Benefits of mindfulness.
I have been practicing mindfulness for two years and love my time each morning that I dedicate to this practice. It is something that I really encourage my clients to engage with too. The scientific evidence has been supporting the benefits of mindfulness since Jon Kabat Zinn made it more popular in the 1970s. He used mindfulness with patients in his chronic pain clinics and saw immense benefits for them. Even a simple google search brings up studies from Harvard, Forbes and positive psychology.com.
In recent decades, researchers have been gaining insight into the benefits of practicing this ancient tradition. By studying more secular versions of mindfulness meditation, they’ve found that learning to pay attention to our current experiences and accept them without judgment might indeed help us to be happier. Studies to date suggest that mindfulness affects many aspects of our psychological well-being -
- improving our mood
- increasing positive emotions
- decreasing anxiety
- emotional reactivity
- job burnout
It also helps to improve sleep by
- improving relaxation
- affects the autonomic nervous system, which impacts awakening
- increases production of the sleep hormone melatonin
- increases serotonin, which is released in the body before melatonin and helps regulate sleep-wake cycling
- reduces heart rate
- decreases blood pressure
- affects areas of the brain that control sleep.
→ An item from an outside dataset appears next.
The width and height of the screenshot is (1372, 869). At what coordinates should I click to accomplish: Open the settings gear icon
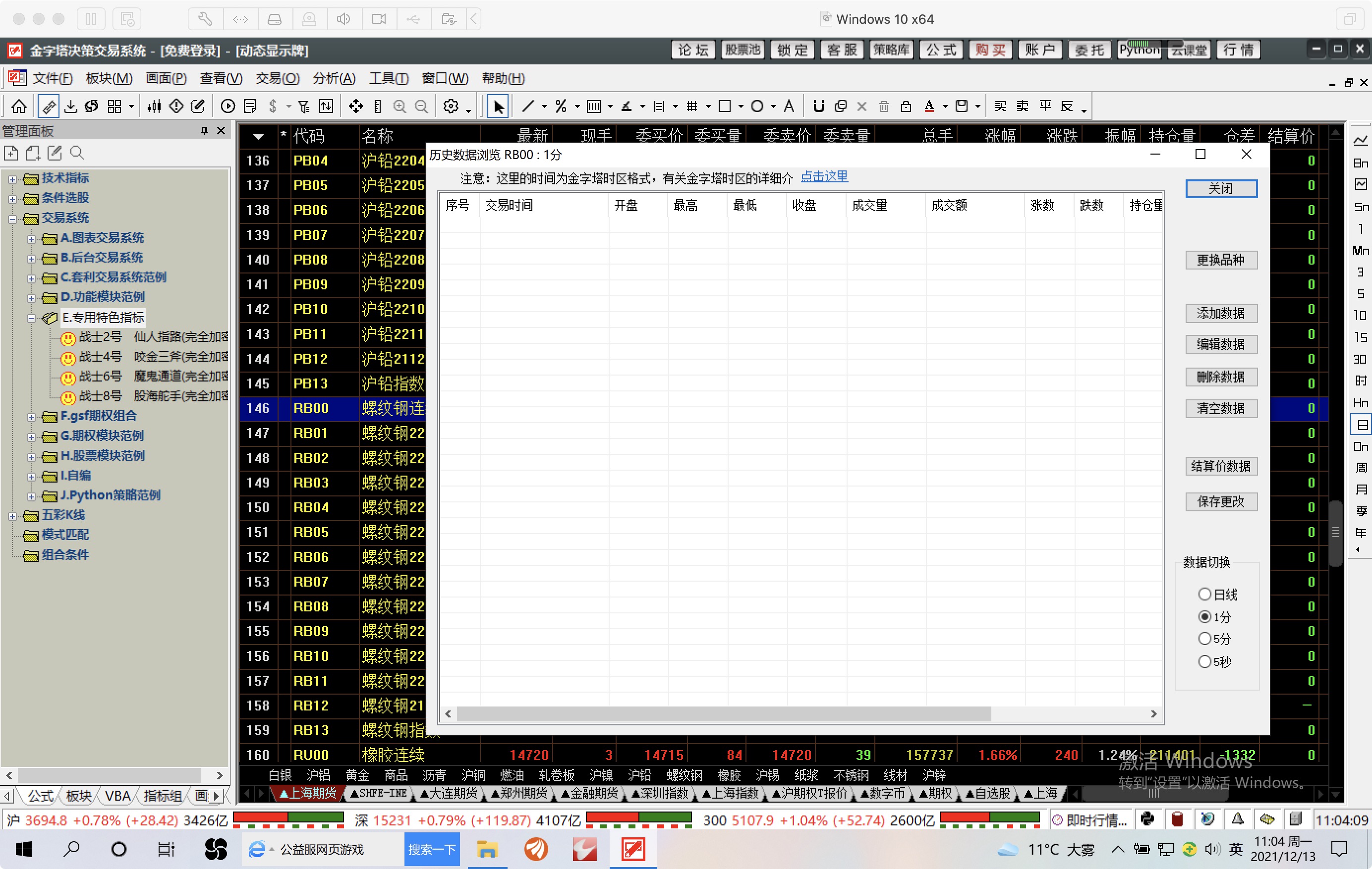pyautogui.click(x=451, y=106)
- Lowers your stress levels
- Decreases loneliness in older people
- Increases your attention span which is excellent if you are a student studying at school or University.
- Mange chronic health conditions.
- Helps to prevent relapse with depression
- Reduces anxiety
I can’t cover all the benefits in their full details because there are so many.
And in case you are not sure what it entails mindfulness is about purposefully and fully leaning into the present moment: sounds, sensations, and your internal self. Meditation is a tool for that awareness practice.
Together, mindfulness and meditation can help reduce anxiety, body fat, chronic medical condition symptoms, depression relapse, dementia, loneliness, negative sentiments, and stress levels. Mindfulness meditation can also improve attention span, sleep, positivity, and overall peace of mind.
The practice is easy to implement and requires no accessories. It very well may be the single best supplement to your mind-body restoration. There are amazing apps you can use like Calm and headspace, which are two that I used to get me started in my practice. I use these less now as I like silence and using my own techniques.